Exercises -
a) In the model testing metrics document, how many examples does the BoolQ dataset contain?
b) Continue the model testing metrics document from where it stops.

*** Extract to read ***

Merge pull request #3 from MIT-Emerging-Talent/testing_metrics

AseelOmer · web-flow · commit 323f0c40b173 · 2025-10-18T15:22:55.000+03:00
adding the model evaluation metrics document
diff --git a/0_domain_study/model_evaluation_metrics.md b/0_domain_study/model_evaluation_metrics.md
@@ -0,0 +1,77 @@
+# Model Testing Metrics
+
+|Skill Type (Task)|What It Tests|Example Dataset|Metric to Measure Accuracy|
+|-----------------|-------------|---------------|--------------------------|
+|Reasoning / Logic|Mathematical reasoning|GSM8K|(correct answers / total)|
+|Commonsense QA|Everyday reasoning and knowledge|PIQA, BoolQ|Accuracy|
+|Summarization|Condensing information|CNN/DailyMail, XSum|ROUGE-L, BERTScore|
+|Code Generation|Logical structure|HumanEval-lite, MBPP|Pass@k|
+
+## Datasets
+
+### GSM8K(Grade School Math 8K)
+
+It is a dataset of 8.5K high quality linguistically diverse
+grade school math word problems. The dataset was created to support the task
+of question answering on basic mathematical problems that require multi-step
+reasoning.
+
+### BoolQ
+
+It is a question answering dataset for yes/no questions containing
+15942 examples. These questions are naturally occurring ---they are
+generated in unprompted and unconstrained settings.
+
+### PIQA
+
+This dataset introduces the task of physical commonsense reasoning and a
+corresponding benchmark dataset Physical Interaction: Question Answering
+or PIQA.
+
+### Extreme Summarization (XSum) Dataset
+
+There are three features:
+document: Input news article.
+summary: One sentence summary of the article.
+id: BBC ID of the article.
+
+### The CNN / DailyMail Dataset
+
+It is an English-language dataset containing just over
+300k unique news articles as written by journalists at CNN and the Daily Mail.
+he current version supports both extractive and abstractive summarization.

*** End of Extract to read ***
*** Extracted material ***

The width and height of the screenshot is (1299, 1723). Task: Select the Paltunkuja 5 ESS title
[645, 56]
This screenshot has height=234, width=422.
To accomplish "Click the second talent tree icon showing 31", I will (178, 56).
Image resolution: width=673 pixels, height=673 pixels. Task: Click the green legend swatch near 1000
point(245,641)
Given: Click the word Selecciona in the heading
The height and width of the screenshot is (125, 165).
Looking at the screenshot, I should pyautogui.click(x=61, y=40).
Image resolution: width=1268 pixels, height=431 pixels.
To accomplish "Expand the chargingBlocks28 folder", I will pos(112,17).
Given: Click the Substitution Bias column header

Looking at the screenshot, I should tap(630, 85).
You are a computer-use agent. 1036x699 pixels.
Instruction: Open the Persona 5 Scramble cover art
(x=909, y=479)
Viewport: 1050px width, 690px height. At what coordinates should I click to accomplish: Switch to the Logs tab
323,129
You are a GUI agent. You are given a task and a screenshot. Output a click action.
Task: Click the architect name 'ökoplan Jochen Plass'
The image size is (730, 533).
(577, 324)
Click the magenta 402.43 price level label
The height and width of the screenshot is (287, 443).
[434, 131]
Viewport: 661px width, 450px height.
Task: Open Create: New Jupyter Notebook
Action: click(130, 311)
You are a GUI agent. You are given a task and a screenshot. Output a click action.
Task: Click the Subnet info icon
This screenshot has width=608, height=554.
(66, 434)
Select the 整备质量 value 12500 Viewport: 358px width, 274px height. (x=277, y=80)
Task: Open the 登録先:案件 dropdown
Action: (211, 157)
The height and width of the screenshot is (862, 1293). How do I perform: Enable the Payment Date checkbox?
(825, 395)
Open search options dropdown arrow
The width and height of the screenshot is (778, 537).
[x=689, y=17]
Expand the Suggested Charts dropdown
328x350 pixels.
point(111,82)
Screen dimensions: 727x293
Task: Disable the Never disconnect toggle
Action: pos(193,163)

*** End of Extracted material ***

Exercise answers -
a) 15942 examples.

b)
+
+### The HumanEval Dataset
+
+released by OpenAI includes 164 programming problems
+with a function sig- nature, docstring, body, and several unit tests.
+They were handwritten to ensure not to be included in the training
+set of code generation models.
+
+### MBPP
+
+The benchmark consists of around 1,000 crowd-sourced Python programming
+problems, designed to be solvable by entry level programmers, covering
+programming fundamentals, standard library functionality, and so on.
+Each problem consists of a task description,code solution and 3 automated
+test cases.
+
+## Metrics
+
+### Pass@1
+
+The percentage of problems for which the model’s first generated solution
+passes all tests.
+
+### BERTScore
+
+It measures how similar two pieces of text are in meaning, not just in word
+overlap. It uses BERT embeddings (or similar transformer embeddings) to
+compare the semantic content of the generated text and the reference text.
+
+### ROUGE, or Recall-Oriented Understudy for Gisting Evaluation
+
+It is a set of metrics and a software package used for evaluating automatic
+summarization and machine translation software in natural language processing.
+The metrics compare an automatically produced summary or translation against
+a reference or a set of references (human-produced) summary or translation.